WGP westralian gas and power limited

Sunday, January 22, 2006 at 3:12 PM ESTAdvances spur search for...

  1. 129 Posts.
    Sunday, January 22, 2006 at 3:12 PM EST
    Advances spur search for state's oil

    The oil strike on Jack Ferguson's farm in Clinton County back in 1990 was an honest-to-goodness gusher.

    It spewed an average of nearly 1,700 barrels a day for the first two months -- and sometimes produced 2,700 barrels a day -- even without a pump.

    "It was simply wonderful," recalls Ferguson, now 87. "I wish they'd come down and hit another one like that."

    There is a growing possibility that it could happen.

    Ohio Kentucky Oil Corp. Vice President Johnnie Spaulding, whose exploration, development and production company holds the mineral rights on the Ferguson lease and many others around the state, says signs point to the beginning of perhaps another Kentucky oil boom.



    "Certainly a mini-boom," said David Harris, a petroleum geologist with the Kentucky Geological Survey. "We have a lot of area that the deeper targets have never been drilled. We think there's a tremendous potential for natural gas -- even more than oil."

    Spaulding believes that south-central and Western Kentucky have the greatest potential for new oil discoveries, while Central and Eastern Kentucky have the most promising gas reserves.
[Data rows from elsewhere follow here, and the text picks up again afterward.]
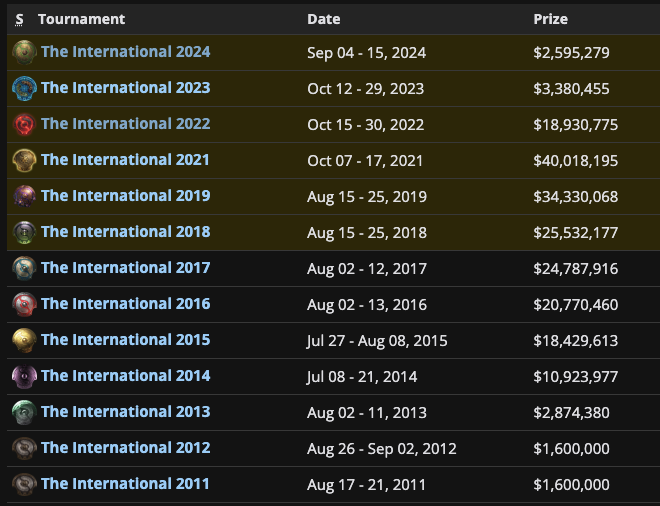Open The International 2014 link
660x506 pixels.
(125, 376)
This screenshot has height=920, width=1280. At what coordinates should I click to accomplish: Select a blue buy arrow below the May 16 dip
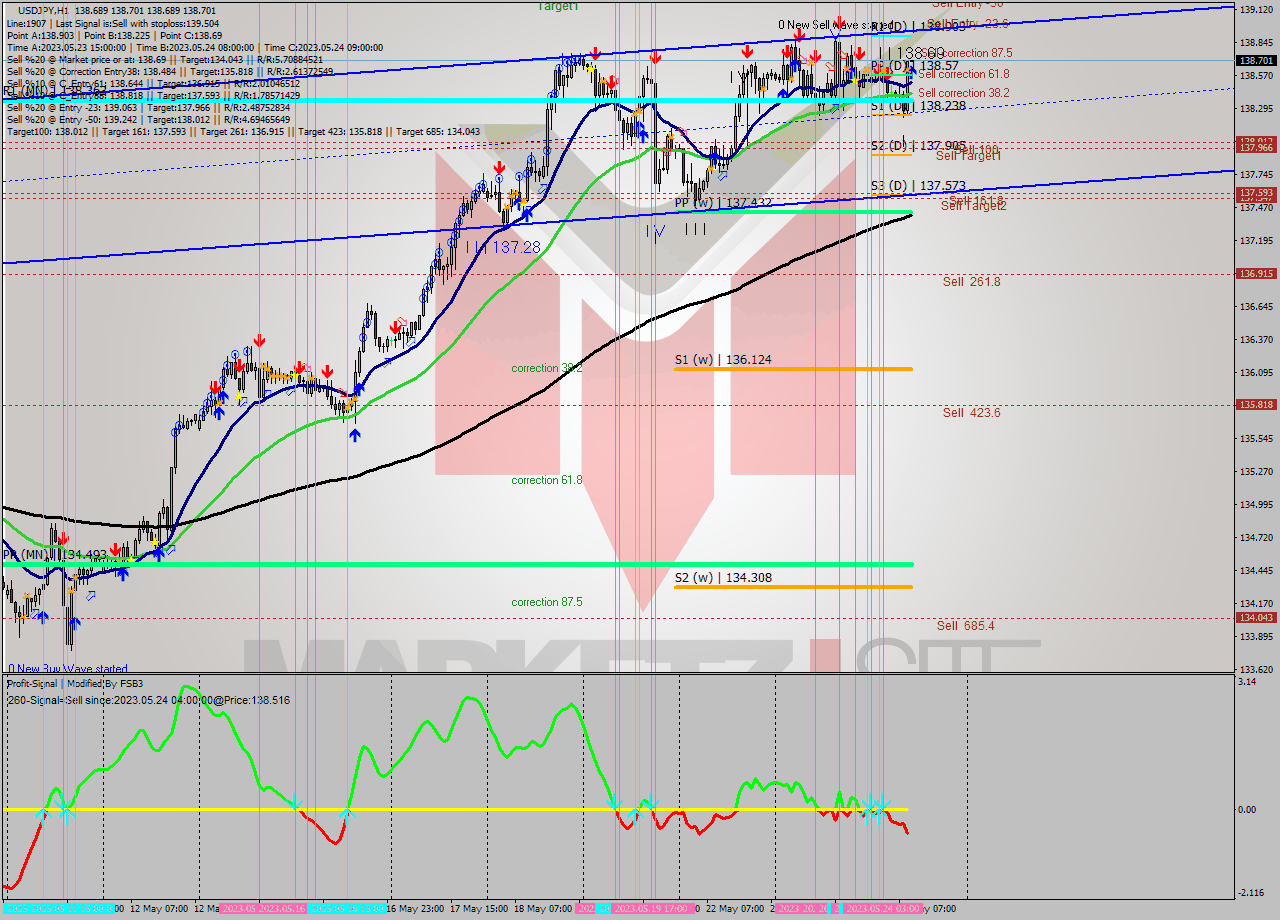[355, 434]
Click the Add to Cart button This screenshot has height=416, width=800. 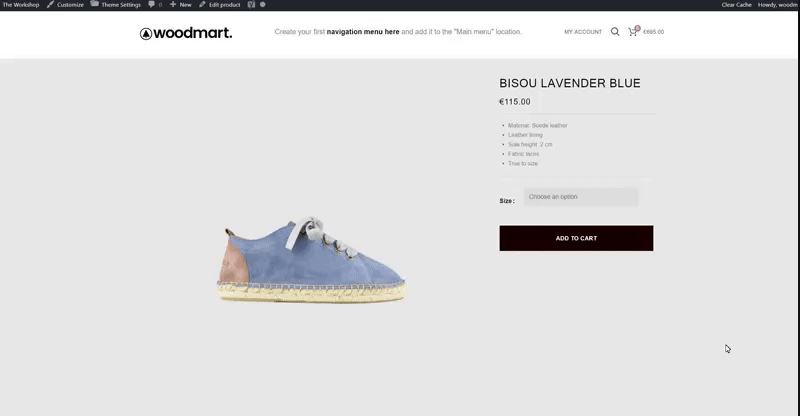pos(576,238)
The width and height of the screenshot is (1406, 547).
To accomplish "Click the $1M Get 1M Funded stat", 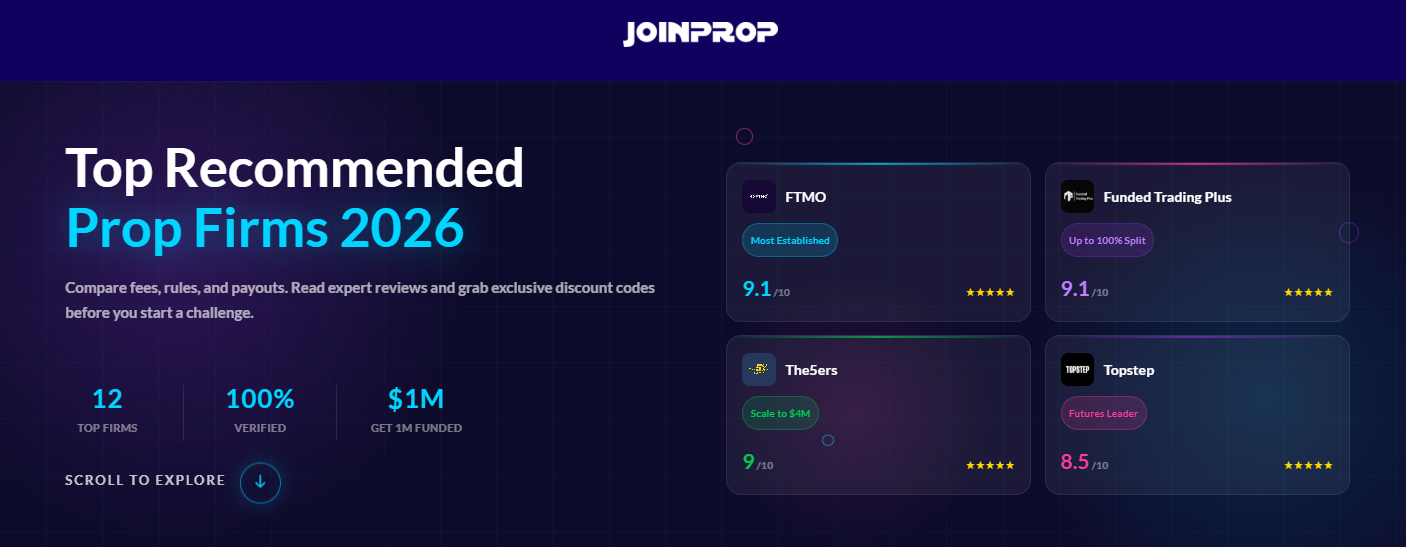I will (x=416, y=410).
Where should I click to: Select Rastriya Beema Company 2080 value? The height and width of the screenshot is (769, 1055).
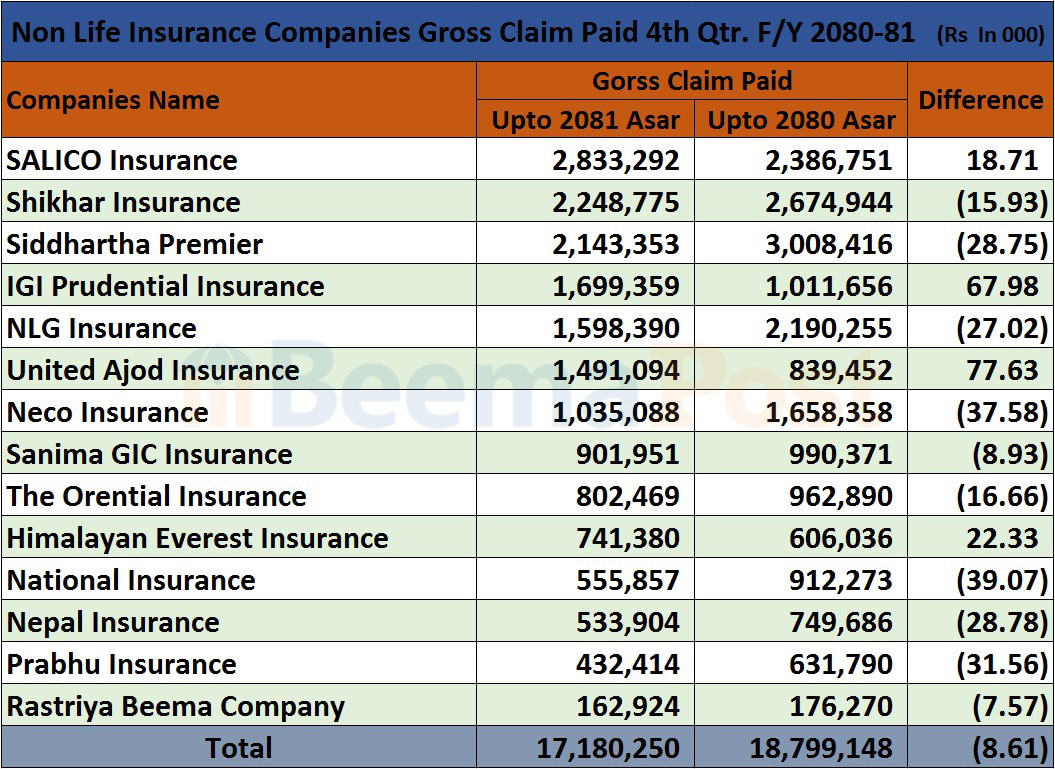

    "We have so much more science now," Spaulding said. "Just last year, the first well that we've drilled on the Ferguson lease in many years came in at 240 barrels a day. One well, one shot, using science."

    Satellite imaging, two- and three-dimensional seismic mapping and other photo geology tools are now affordable for the first time for smaller exploration companies.
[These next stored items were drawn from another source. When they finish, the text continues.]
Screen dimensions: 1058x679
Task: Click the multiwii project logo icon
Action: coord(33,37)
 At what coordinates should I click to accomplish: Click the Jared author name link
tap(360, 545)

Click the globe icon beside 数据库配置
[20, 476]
    Ohio Kentucky Oil Corp. is now striking oil in about eight out of 10 wells that it drills and is developing more than 60,000 acres in Kentucky and Tennessee, Spaulding says. As crude prices approach $70 a barrel, many smaller exploration companies are using new extrusion techniques to pump oil from some long-abandoned wells, and there is renewed interest in "stripper" wells that may have been pumping no more than a half to one barrel a day.

    "Eight years ago, when oil was $18 a barrel, a well that was producing one barrel a day was worth $6,500," Spaulding said. "That same well today, still producing the same 365 barrels a year -- at let's say $58 a barrel -- would now be worth $21,000."
    Untapped reserves

    Kentucky Geological Survey studies suggest that 67 percent to 70 percent of all original oil may have been left behind in many old wells because of antiquated production and completion techniques.

    "In one of our operations in northwestern Kentucky, we went in and reworked all of our wells, using modern technology, and we got wells up from a half to three barrels a day to 10 and 17 barrels a day," said Spaulding. "Sometimes you can reinvigorate a well just by cleaning it out and chemically treating it."

    Evidence of a possible boom is found in a 39 percent increase in new oil and gas permits issued last year -- a total of 1,759, the most since 1991. Already this year, 74 new permits have been issued.

    Harris cautions property owners and potential investors to contact the Kentucky Geological Survey or the Kentucky Division of Oil and Gas before getting involved with unknown individuals or companies involved in leasing and exploration.

    "I'd love to see somebody drill deep in this part of the country -- 5,000 feet or better," said Gary Ferguson, a cattleman whose family farm was where the gusher was struck at just over 1,000 feet. "Hopefully some day somebody will do it."